● **Data for this task**:
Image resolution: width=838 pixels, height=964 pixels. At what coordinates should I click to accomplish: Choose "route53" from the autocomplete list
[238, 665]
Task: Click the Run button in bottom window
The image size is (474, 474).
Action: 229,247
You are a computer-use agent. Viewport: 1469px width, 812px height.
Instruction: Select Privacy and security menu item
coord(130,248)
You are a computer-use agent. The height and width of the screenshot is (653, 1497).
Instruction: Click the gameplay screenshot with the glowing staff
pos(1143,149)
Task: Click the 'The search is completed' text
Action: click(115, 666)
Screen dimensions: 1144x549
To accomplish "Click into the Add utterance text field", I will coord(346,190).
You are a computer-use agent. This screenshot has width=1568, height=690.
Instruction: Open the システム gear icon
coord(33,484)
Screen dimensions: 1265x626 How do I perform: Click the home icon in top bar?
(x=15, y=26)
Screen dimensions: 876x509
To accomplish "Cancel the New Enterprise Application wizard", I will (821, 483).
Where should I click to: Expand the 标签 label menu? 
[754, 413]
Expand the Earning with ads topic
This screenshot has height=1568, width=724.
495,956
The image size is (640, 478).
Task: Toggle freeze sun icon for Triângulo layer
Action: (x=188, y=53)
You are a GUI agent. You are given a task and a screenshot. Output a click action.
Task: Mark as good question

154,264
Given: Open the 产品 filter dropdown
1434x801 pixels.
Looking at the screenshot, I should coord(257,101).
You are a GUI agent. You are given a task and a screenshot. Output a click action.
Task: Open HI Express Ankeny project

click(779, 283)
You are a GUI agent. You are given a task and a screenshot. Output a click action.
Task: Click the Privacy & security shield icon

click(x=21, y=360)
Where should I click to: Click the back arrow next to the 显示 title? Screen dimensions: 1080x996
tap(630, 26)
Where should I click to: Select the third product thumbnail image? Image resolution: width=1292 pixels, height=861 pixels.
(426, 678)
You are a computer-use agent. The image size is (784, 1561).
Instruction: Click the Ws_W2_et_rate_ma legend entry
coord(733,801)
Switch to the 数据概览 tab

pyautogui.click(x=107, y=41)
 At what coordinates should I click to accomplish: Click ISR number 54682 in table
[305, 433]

● **Problem details**: Pick each line holding the word "will" out of the data and copy it.

● **Solution to this problem**:
To accomplish "Click into the Add utterance text field", I will coord(346,190).
To accomplish "Cancel the New Enterprise Application wizard", I will (821, 483).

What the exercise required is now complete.